Politik : Die Blume der Armen

Der Kampf gegen den Drogenanbau am Hindukusch ist ein wichtiges Thema – vor allem für den Westen

Ulrike Scheffer

Afghanistans Finanzminister gab in Berlin am Mittwoch marktwirtschaftlichen Nachhilfeunterricht. „Die Konsumenten sind ebenso wichtig wie die Produzenten“, sagte Ashraf Ghani auf der Afghanistan-Konferenz mit Blick auf die Drogenwirtschaft in seinem Land. Die westlichen Teilnehmerstaaten – allen voran die USA – haben die Drogenproblematik in Berlin auf die Tagesordnung gesetzt. Das Land hat im vergangenen Jahr 3600 Tonnen Opium produziert, so viel wie nie zuvor. Mehr als 70 Prozent des weltweit gehandelten Opiums stammen aus dem Land am Hindukusch. Aus Sicht der Afghanen gibt es dennoch wichtigere Themen: neue finanzielle Zusagen für den Wiederaufbau und die Ausweitung des Mandats der internationalen Schutztruppe Isaf auf ganz Afghanistan. Und daraus machen sie in Berlin keinen Hehl.
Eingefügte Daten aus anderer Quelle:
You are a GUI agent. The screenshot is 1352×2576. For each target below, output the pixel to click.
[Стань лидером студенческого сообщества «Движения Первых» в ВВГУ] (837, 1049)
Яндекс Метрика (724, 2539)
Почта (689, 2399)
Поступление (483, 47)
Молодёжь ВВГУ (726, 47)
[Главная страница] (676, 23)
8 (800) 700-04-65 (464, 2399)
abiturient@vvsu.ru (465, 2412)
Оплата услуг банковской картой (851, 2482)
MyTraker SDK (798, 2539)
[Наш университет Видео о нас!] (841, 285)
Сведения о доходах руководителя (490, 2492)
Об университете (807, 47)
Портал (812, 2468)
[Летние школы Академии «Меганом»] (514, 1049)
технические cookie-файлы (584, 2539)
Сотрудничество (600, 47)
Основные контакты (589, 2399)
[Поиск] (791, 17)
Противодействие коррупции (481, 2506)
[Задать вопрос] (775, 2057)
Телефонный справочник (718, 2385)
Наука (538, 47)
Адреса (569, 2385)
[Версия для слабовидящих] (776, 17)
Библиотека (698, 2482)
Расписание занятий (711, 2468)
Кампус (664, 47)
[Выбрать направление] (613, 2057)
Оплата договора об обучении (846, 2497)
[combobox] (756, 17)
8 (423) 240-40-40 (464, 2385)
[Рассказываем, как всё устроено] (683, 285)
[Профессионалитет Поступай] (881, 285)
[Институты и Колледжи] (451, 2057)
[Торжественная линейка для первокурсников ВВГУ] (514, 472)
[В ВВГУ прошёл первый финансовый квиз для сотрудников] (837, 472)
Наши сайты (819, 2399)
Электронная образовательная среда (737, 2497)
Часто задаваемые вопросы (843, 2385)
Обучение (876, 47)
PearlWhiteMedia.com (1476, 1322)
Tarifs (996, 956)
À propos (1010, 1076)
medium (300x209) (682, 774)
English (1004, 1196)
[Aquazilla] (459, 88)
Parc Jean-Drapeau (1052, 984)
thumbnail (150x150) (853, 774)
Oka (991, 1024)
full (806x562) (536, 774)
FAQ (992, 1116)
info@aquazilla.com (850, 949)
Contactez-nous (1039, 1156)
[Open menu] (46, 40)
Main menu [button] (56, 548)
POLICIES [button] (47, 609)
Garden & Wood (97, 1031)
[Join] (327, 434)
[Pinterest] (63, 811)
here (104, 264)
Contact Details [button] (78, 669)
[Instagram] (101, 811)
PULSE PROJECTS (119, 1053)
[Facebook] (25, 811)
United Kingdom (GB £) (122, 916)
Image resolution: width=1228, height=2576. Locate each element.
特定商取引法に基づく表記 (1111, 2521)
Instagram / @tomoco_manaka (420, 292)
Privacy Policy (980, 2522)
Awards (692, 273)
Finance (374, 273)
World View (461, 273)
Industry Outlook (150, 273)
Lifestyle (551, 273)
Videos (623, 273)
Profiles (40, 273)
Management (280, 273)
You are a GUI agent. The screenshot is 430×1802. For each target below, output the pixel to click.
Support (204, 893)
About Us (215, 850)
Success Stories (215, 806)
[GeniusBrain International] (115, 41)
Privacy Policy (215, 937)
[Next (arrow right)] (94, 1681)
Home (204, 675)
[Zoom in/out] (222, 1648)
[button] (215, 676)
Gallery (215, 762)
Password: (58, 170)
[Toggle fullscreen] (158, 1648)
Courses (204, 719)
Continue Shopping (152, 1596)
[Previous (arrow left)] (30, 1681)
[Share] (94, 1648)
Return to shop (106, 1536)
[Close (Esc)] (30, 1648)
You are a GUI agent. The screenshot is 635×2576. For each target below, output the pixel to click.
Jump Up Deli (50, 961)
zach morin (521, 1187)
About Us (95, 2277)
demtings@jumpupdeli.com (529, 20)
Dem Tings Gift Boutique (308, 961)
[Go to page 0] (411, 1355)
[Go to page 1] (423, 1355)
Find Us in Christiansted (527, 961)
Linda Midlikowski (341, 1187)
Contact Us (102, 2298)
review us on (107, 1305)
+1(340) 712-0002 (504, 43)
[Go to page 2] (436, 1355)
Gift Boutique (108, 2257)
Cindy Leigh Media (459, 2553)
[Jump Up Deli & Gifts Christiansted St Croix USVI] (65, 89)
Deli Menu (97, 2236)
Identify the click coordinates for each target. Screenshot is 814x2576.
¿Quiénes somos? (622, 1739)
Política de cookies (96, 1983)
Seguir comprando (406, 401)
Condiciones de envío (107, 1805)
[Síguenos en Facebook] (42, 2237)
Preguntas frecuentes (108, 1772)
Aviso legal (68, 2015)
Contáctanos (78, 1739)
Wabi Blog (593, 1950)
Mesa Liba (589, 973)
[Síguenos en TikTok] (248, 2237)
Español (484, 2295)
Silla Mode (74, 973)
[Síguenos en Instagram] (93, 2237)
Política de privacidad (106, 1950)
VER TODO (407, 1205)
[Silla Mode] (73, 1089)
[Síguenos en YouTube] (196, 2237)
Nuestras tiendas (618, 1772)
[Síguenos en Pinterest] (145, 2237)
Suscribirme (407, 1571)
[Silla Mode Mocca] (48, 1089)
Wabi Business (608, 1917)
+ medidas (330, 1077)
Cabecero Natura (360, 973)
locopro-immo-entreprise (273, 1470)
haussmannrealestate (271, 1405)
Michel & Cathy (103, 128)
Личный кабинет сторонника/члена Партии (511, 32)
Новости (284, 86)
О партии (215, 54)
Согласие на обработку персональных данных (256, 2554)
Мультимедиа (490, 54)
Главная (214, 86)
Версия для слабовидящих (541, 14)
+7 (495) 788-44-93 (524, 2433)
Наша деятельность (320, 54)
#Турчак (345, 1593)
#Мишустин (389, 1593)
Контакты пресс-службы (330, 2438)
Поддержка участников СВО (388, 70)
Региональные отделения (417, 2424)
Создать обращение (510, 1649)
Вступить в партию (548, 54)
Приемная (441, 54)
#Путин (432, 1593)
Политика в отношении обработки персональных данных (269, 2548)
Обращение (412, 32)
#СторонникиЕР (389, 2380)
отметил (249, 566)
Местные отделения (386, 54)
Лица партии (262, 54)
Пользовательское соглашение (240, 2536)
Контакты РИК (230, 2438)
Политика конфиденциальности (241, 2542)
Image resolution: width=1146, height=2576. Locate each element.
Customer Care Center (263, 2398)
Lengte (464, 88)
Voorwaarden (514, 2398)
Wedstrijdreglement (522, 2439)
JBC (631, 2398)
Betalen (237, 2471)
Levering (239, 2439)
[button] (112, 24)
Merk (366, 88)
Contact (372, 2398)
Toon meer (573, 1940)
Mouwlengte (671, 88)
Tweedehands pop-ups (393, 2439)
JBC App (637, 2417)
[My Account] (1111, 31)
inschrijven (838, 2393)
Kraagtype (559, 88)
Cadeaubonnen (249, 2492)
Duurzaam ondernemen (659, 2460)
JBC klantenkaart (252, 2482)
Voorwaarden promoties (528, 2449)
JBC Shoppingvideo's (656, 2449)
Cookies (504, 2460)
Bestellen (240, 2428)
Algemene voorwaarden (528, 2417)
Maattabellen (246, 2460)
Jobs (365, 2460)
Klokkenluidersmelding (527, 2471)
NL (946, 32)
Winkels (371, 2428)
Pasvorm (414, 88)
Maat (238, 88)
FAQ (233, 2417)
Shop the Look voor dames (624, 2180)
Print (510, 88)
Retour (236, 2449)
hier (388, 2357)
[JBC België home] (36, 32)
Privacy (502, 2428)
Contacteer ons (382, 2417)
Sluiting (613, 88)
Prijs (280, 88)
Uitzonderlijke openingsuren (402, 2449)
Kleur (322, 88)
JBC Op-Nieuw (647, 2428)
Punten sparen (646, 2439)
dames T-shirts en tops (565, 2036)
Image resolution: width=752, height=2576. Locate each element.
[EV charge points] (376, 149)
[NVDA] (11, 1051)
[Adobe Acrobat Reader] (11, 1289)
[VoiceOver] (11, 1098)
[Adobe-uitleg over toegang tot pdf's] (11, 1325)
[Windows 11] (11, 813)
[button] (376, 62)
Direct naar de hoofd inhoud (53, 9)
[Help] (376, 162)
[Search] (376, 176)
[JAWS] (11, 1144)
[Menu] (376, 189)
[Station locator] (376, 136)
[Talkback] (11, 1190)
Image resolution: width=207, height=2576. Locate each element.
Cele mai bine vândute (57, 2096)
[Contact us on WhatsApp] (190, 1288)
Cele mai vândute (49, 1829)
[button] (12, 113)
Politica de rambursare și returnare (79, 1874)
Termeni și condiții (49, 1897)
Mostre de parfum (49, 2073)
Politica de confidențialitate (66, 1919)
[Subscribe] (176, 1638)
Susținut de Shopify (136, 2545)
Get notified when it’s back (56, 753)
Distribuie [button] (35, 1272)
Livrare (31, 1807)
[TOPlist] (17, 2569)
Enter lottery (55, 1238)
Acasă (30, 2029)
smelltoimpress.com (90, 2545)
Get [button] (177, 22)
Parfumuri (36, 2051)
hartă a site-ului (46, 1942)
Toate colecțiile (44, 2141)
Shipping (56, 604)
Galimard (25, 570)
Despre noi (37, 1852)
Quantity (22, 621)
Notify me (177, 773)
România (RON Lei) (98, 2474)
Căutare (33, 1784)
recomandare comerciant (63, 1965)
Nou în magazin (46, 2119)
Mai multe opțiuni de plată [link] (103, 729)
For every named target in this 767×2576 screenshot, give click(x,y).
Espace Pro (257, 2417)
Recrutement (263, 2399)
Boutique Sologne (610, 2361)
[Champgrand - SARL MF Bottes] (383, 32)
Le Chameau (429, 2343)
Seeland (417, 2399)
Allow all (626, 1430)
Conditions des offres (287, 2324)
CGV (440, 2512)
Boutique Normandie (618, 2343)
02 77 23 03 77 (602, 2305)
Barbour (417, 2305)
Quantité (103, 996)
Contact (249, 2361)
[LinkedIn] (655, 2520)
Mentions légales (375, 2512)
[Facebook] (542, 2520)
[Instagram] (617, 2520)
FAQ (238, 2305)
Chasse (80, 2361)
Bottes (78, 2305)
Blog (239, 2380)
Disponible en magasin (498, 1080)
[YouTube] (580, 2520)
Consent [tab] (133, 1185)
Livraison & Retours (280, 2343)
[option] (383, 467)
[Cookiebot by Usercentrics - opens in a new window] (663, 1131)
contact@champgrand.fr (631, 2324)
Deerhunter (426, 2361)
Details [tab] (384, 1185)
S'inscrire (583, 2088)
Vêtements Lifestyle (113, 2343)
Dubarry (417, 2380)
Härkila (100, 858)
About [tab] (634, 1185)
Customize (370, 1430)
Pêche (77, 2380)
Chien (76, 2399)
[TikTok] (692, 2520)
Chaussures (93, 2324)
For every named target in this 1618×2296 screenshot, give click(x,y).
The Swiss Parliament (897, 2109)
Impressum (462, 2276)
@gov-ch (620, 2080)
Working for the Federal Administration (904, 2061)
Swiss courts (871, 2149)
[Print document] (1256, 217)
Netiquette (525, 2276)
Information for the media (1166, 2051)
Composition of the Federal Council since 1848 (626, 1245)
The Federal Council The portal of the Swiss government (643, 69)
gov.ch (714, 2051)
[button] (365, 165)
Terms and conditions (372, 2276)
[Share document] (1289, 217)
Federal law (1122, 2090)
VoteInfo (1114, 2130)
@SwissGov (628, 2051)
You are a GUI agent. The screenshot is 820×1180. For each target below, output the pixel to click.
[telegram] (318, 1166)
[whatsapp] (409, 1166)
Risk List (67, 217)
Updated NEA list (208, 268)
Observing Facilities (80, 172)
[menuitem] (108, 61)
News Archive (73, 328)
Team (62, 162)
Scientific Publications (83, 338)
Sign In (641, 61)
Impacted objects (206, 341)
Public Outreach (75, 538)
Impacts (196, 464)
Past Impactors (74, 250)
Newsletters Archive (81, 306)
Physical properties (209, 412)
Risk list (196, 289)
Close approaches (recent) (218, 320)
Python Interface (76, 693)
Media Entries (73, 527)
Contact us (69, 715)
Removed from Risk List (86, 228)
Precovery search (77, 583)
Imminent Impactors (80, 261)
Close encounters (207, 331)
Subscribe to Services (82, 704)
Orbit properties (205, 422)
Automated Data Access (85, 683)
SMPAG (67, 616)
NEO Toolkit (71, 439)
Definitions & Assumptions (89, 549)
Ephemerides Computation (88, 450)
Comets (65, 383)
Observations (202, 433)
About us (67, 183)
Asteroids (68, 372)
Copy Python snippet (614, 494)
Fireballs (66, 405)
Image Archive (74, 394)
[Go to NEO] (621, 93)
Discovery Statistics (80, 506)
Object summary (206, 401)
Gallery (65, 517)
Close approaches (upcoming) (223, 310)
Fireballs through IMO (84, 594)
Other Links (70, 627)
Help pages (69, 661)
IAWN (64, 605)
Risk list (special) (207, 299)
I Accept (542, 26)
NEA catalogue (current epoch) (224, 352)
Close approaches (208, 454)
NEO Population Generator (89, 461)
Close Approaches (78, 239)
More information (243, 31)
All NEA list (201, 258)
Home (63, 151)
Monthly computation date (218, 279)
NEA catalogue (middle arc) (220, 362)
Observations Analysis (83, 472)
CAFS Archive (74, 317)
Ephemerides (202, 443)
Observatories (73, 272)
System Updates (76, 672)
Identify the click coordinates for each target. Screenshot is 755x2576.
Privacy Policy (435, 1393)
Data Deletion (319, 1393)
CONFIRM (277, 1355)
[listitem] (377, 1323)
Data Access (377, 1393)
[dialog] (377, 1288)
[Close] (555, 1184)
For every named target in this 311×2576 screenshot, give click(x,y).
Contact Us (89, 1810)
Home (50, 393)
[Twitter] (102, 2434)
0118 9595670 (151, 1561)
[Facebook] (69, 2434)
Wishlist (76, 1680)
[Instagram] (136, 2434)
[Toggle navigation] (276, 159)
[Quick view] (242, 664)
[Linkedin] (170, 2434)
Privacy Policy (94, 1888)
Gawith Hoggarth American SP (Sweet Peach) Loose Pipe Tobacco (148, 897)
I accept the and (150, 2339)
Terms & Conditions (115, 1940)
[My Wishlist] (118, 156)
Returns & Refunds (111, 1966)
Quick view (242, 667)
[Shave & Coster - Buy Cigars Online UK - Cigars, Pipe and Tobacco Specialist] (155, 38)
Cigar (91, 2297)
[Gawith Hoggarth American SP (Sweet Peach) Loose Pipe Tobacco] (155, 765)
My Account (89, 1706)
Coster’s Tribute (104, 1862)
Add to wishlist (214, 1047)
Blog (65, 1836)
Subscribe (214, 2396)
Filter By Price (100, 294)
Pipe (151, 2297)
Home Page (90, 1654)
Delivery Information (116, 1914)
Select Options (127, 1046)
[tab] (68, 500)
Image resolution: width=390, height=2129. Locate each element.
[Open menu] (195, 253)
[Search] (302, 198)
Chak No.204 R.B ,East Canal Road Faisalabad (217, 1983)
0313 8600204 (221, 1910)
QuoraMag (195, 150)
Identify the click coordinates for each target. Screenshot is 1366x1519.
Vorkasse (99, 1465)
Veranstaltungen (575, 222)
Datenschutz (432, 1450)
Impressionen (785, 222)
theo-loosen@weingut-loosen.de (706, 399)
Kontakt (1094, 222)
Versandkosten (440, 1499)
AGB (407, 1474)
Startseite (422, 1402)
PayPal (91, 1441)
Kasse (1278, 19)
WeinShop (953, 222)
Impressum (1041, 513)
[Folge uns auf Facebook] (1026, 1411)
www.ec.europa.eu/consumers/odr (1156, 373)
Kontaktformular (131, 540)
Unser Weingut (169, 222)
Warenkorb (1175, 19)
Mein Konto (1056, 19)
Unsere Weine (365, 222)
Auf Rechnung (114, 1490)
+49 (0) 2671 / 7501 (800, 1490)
Afghanistans Präsident Hamid Karsai bezeichnete den Drogenanbau am Mittwoch zwar als Sicherheitsrisiko für Afghanistan und versprach, dagegen vorzugehen. Als wichtigste „Aufgabe für die Zukunft“ nannte er jedoch die Ausweitung der Internationalen Schutztruppe. Finanzminister Ghani sprach anschließend Klartext: „In einem reichen Land werden keine Drogen angebaut“, sagte er bei einer Pressekonferenz. Ghani forderte die internationale Gemeinschaft auf, weitere Mittel für den Wiederaufbau Afghanistans zur Verfügung zu stellen, um alternative Einkommensquellen für die Bevölkerung zu schaffen. „Wir müssen die Armut bekämpfen, dann bekämpfen wir auch den Drogenanbau“, sagte Ghani.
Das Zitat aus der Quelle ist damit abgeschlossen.